Marvel Debuts a New Iron Man — And She’s a Black Woman

Marvel Debuts a New Iron Man — And She’s a Black Woman
Source: Marvel
Source: Marvel

The next incarnation of Iron Man won't be a man at all — she'll be a whole new take on the character.

Riri Williams, a young black genius who started at the Massachusetts Institute of Technology at age 15, will be taking over as Iron Man at the end of Marvel Comics' Civil War II series, according to Time. It's the latest in a set of inclusive moves by Marvel, which has been diversifying its slate of heroes gradually over the last few years.

"There was a part of an audience crawling through the desert looking for an oasis when it came to representation," Civil War II writer Brian Michael Bendis told Time. "Now that it's here, you'll go online and be greeted with this wave of love."

Bendis conceived Riri while working on an unaired TV show in Chicago. He took the story as inspiration: a "brilliant, young woman whose life was marred by tragedy that could have easily ended her life ... went off to college." The writer cited it as "the most modern version of a superhero or superheroine story" he'd ever heard.

## STATED EXERCISE 1
Reproduce, word for word, the stretch of the Marvel article from "Riri Williams, a" through "last few years.".
The Marvel article and the records are unrelated materials.

## RECORDS FOR THIS TASK
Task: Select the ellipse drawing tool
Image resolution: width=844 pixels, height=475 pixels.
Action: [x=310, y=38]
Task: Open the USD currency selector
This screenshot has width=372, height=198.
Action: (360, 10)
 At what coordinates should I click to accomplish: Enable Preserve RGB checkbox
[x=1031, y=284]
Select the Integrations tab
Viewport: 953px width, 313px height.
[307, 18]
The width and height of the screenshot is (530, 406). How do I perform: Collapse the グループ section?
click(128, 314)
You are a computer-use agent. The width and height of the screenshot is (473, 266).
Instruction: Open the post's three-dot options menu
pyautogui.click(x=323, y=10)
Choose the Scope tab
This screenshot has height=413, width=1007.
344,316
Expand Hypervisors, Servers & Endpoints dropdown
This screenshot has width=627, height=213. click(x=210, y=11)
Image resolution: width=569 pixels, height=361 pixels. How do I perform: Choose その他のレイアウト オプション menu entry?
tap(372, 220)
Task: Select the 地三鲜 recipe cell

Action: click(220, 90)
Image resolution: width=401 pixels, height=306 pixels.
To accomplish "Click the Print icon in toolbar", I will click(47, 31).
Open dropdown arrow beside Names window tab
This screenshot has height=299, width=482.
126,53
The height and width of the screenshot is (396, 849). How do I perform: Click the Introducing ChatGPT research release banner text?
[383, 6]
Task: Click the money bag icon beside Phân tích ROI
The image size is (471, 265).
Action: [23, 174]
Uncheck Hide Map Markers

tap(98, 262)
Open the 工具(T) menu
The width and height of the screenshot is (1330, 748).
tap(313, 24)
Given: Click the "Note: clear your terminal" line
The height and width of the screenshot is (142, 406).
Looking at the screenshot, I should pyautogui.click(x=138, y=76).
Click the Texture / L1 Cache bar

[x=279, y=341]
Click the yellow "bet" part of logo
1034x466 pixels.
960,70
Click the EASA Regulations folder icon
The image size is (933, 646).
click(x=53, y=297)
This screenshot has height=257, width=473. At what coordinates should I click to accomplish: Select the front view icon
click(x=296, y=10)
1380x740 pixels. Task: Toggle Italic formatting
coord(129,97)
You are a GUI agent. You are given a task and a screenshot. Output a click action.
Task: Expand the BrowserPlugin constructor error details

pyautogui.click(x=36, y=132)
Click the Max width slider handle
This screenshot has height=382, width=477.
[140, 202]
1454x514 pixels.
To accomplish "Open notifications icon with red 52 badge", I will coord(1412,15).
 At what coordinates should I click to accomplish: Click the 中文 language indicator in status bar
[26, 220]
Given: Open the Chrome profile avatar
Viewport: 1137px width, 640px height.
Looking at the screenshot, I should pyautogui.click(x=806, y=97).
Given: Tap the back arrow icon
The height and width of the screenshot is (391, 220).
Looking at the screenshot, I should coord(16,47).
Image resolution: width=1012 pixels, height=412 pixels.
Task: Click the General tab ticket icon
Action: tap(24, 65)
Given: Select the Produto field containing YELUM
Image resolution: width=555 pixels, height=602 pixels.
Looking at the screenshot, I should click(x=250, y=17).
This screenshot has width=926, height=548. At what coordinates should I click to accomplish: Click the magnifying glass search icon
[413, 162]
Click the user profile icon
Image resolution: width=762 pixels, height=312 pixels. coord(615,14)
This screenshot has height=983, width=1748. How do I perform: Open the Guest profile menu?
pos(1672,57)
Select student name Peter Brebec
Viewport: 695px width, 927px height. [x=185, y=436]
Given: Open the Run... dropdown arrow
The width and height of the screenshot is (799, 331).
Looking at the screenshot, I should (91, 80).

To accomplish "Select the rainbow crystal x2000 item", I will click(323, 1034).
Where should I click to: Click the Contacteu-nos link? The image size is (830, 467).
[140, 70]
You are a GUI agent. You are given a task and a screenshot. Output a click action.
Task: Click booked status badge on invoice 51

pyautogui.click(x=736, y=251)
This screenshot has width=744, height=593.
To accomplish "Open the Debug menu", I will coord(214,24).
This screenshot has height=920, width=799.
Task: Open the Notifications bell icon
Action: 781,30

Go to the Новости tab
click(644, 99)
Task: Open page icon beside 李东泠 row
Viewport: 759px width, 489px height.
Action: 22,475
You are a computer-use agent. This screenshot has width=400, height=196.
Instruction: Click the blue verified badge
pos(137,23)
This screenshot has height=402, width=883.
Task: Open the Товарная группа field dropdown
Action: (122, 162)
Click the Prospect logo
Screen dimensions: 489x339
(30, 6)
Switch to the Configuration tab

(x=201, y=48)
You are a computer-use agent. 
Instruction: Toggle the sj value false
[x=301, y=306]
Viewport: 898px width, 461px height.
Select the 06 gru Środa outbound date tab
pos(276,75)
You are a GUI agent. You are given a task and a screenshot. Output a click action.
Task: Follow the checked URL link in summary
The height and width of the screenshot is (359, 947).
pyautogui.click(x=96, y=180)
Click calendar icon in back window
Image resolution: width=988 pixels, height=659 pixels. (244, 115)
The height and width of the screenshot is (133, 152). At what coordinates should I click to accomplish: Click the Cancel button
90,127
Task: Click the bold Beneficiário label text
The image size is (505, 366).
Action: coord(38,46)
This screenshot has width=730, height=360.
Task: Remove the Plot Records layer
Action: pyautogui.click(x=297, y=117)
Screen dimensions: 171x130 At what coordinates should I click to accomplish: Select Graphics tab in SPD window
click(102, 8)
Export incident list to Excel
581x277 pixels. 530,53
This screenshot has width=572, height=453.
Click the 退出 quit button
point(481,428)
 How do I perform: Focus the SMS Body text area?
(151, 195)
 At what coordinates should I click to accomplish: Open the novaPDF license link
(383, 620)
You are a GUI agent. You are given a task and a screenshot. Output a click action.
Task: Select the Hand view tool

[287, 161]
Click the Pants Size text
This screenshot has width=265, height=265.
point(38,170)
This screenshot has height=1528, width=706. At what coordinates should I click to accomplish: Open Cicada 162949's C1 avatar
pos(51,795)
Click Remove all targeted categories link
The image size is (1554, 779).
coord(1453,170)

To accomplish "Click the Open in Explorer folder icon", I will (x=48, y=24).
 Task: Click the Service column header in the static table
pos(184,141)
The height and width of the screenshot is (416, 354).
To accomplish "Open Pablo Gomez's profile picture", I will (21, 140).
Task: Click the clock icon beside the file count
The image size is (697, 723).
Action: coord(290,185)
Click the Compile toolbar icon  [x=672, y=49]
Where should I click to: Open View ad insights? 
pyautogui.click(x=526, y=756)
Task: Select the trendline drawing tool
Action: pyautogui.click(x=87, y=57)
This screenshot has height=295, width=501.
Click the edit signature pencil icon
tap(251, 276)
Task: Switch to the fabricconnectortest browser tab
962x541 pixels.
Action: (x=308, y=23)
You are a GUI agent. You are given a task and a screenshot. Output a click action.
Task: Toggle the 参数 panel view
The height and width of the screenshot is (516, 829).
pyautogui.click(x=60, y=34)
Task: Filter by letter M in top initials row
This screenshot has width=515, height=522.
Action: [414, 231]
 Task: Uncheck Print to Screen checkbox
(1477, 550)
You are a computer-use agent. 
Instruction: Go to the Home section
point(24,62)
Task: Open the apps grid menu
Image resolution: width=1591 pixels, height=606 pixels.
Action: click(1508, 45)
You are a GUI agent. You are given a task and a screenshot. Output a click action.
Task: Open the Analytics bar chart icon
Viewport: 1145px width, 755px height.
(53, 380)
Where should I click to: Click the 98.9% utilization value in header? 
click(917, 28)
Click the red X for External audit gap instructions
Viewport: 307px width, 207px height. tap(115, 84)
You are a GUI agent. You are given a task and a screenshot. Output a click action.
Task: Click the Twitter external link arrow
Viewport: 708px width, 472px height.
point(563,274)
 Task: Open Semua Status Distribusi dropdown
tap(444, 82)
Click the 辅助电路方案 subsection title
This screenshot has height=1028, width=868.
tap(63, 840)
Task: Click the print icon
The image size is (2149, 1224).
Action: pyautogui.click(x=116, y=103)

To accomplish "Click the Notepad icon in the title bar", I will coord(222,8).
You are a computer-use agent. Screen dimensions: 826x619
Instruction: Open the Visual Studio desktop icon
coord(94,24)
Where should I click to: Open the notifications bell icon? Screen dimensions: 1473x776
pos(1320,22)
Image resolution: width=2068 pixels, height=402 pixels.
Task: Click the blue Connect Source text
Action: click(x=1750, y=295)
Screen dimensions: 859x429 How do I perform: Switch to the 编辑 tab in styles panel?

## STATED EXERCISE 2
Output the stretch of the records from their start through the line containing "click(x=53, y=297)" as a numbered list, leaving out blank lines.

## TASK RESPONSE 1
Riri Williams, a young black genius who started at the Massachusetts Institute of Technology at age 15, will be taking over as Iron Man at the end of Marvel Comics' Civil War II series, according to Time. It's the latest in a set of inclusive moves by Marvel, which has been diversifying its slate of heroes gradually over the last few years.

## TASK RESPONSE 2
1. Task: Select the ellipse drawing tool
2. Image resolution: width=844 pixels, height=475 pixels.
3. Action: [x=310, y=38]
4. Task: Open the USD currency selector
5. This screenshot has width=372, height=198.
6. Action: (360, 10)
7.  At what coordinates should I click to accomplish: Enable Preserve RGB checkbox
8. [x=1031, y=284]
9. Select the Integrations tab
10. Viewport: 953px width, 313px height.
11. [307, 18]
12. The width and height of the screenshot is (530, 406). How do I perform: Collapse the グループ section?
13. click(128, 314)
14. You are a computer-use agent. The width and height of the screenshot is (473, 266).
15. Instruction: Open the post's three-dot options menu
16. pyautogui.click(x=323, y=10)
17. Choose the Scope tab
18. This screenshot has height=413, width=1007.
19. 344,316
20. Expand Hypervisors, Servers & Endpoints dropdown
21. This screenshot has width=627, height=213. click(x=210, y=11)
22. Image resolution: width=569 pixels, height=361 pixels. How do I perform: Choose その他のレイアウト オプション menu entry?
23. tap(372, 220)
24. Task: Select the 地三鲜 recipe cell
25. Action: click(220, 90)
26. Image resolution: width=401 pixels, height=306 pixels.
27. To accomplish "Click the Print icon in toolbar", I will click(47, 31).
28. Open dropdown arrow beside Names window tab
29. This screenshot has height=299, width=482.
30. 126,53
31. The height and width of the screenshot is (396, 849). How do I perform: Click the Introducing ChatGPT research release banner text?
32. [383, 6]
33. Task: Click the money bag icon beside Phân tích ROI
34. The image size is (471, 265).
35. Action: [23, 174]
36. Uncheck Hide Map Markers
37. tap(98, 262)
38. Open the 工具(T) menu
39. The width and height of the screenshot is (1330, 748).
40. tap(313, 24)
41. Given: Click the "Note: clear your terminal" line
42. The height and width of the screenshot is (142, 406).
43. Looking at the screenshot, I should pyautogui.click(x=138, y=76).
44. Click the Texture / L1 Cache bar
45. [x=279, y=341]
46. Click the yellow "bet" part of logo
47. 1034x466 pixels.
48. 960,70
49. Click the EASA Regulations folder icon
50. The image size is (933, 646).
51. click(x=53, y=297)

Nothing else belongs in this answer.